According to research by Eviction Lab principal Matthew Desmond and Tracey Shollenberger, who is now vice president of science at Harvard’s Center for Policing Equity, residents who have been evicted or even just filed against for eviction often have a much harder time finding equal-quality housing in the future. That coupled with evidence that evictions affect minority populations at disproportionate rates can lead to widening racial and economic gaps in neighborhoods.

While opening up raw data on evictions to the public would not be the best option, making timely, granular data available to researchers and government officials can improve the system’s ability to respond to potential eviction crises.

Data on current and historical evictions can help city officials spot trends in who is getting evicted and who is doing the evicting. It can help inform new housing policy and reform old housing policies that may put more vulnerable citizens at undue risk.

Hepburn says that the Eviction Lab is currently working, in part with the ACLU, on research that shows the extent to which Black renters are disproportionately affected by the eviction crisis.

More broadly, says Hepburn, better data can help provide some oversight for a system which is largely unregulated.

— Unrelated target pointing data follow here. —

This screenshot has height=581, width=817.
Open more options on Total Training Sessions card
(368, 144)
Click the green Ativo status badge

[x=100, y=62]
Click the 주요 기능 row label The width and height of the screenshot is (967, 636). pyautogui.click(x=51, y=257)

“It's the Wild West, right? There's no right to representation. Defendants have no right to counsel. They're on their own here,” says Hepburn. “I mean, this is people losing their homes, and they're being processed in bulk very quickly by the system that has very little oversight, and that we know very little about.”

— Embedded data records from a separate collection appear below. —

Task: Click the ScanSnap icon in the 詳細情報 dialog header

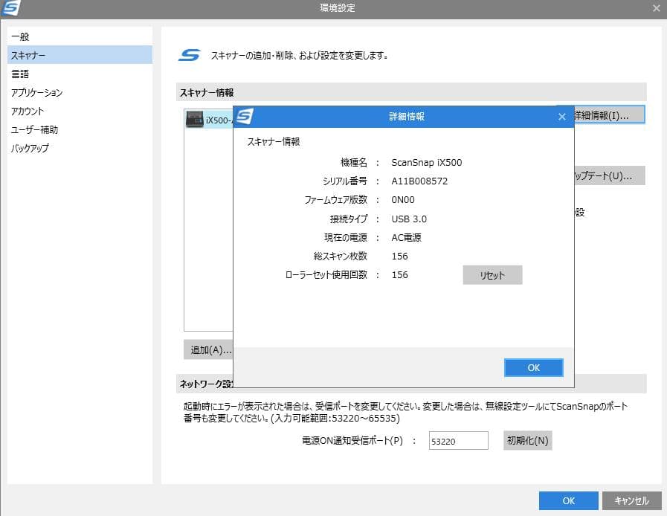Action: click(247, 117)
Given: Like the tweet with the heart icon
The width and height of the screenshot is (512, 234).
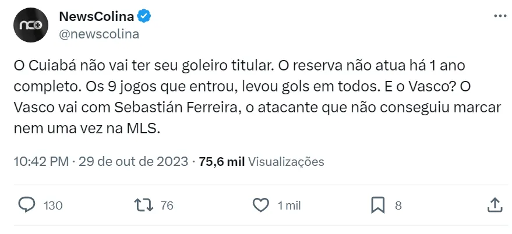Looking at the screenshot, I should coord(262,205).
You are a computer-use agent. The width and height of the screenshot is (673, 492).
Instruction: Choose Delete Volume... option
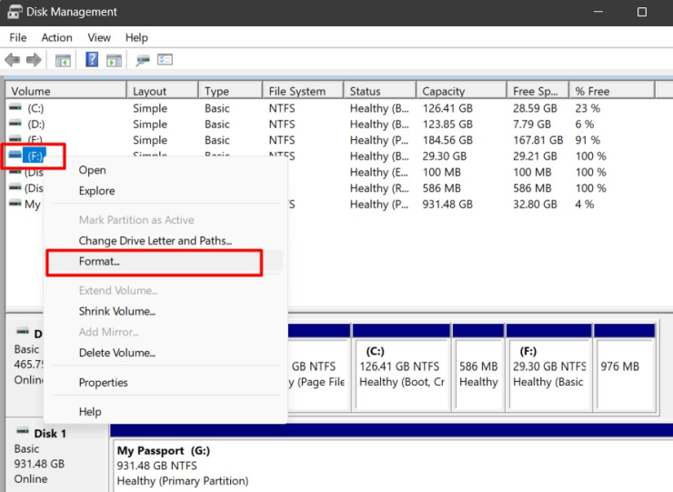point(116,353)
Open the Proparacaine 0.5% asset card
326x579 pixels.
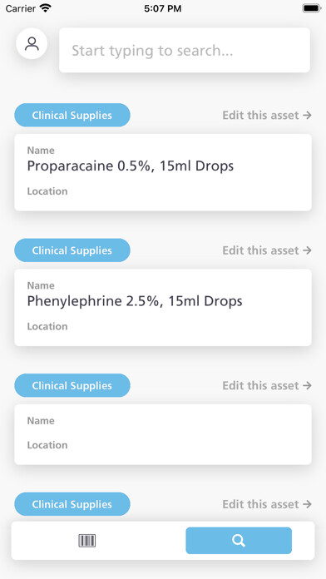(x=163, y=172)
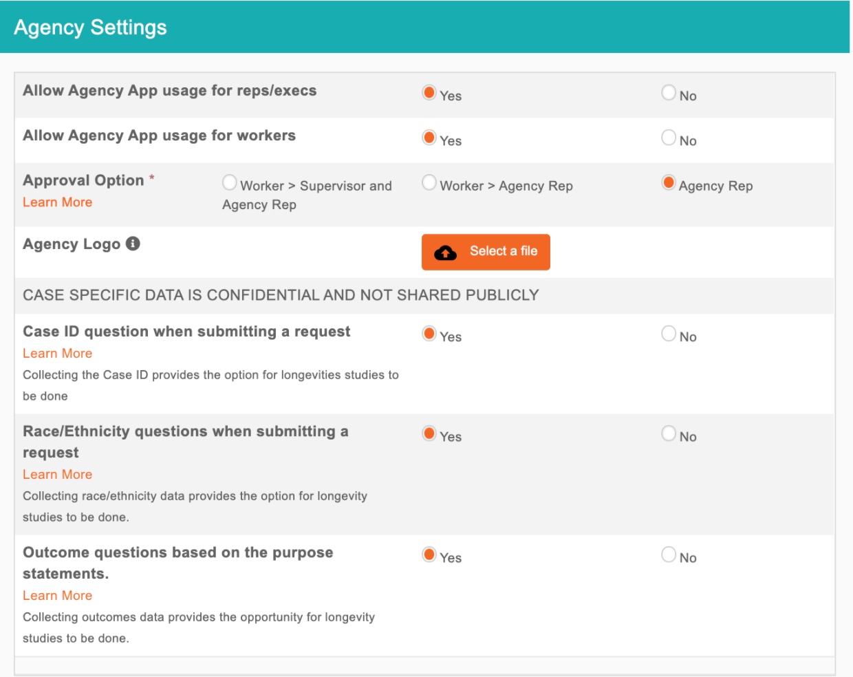Screen dimensions: 853x677
Task: Open Learn More under Outcome questions
Action: [x=58, y=596]
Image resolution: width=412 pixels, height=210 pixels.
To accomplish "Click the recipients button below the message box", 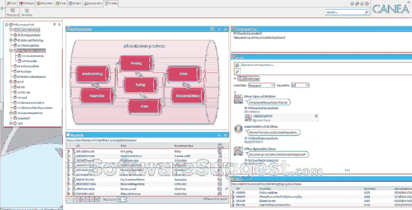I will pyautogui.click(x=250, y=78).
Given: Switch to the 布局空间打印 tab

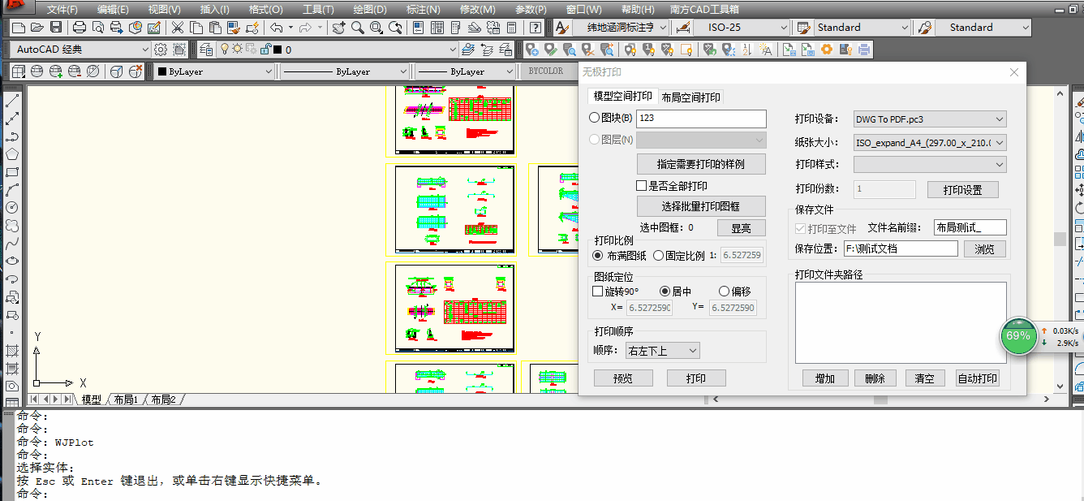Looking at the screenshot, I should tap(690, 97).
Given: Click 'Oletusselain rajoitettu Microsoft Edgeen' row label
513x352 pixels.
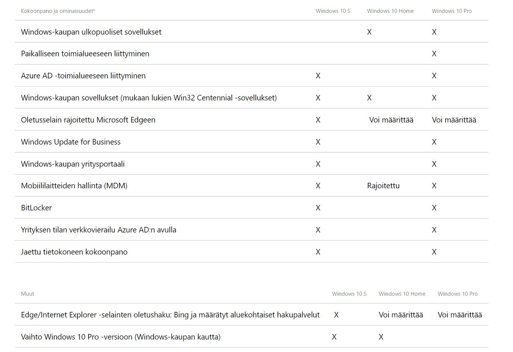Looking at the screenshot, I should (x=88, y=120).
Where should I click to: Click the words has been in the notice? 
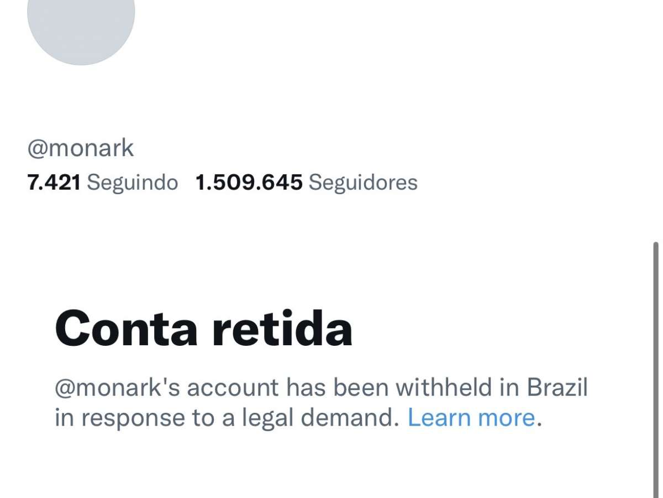(328, 387)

A 2018 report by the Philadelphia Mayor’s Taskforce on Eviction Prevention and Response found that of Philadelphia’s 22,500 eviction cases in 2016, tenants had legal representation in only 9% of them.

Included in Hepburn’s eviction data wishlist is an additional ask, something that is rarely included in any of the filings that the Eviction Lab and January Advisors have been poring over for years. He wants to know the relationship between money owed and monthly rent.

“At the individual level, if you were found to owe $1,500, was that on an apartment that's $1,500 a month? Or was it an apartment that's $500 a month? Because that makes a big difference in the story you're telling about the nature of the crisis, right? If you're letting somebody get three months behind that's different than evicting them immediately once they fall behind,” Hepburn says.

Now that the Eviction Tracking System has been out for a week, Hepburn says one of the next steps is to start reaching out to state and local governments to see if they can garner interest in the project. While he’s not ready to name any names just yet, he says that they’re already involved in talks with some interested parties.

*Correction: This story initially misidentified a jurisdiction that charges $10 to access an eviction filing. It is the state of Alabama, not the city of Atlanta. Also, at the time of publication, Peter Hepburn was an assistant professor at Rutgers, not an associate professor.

Alexandra Kanik is a data reporter at CityMetric.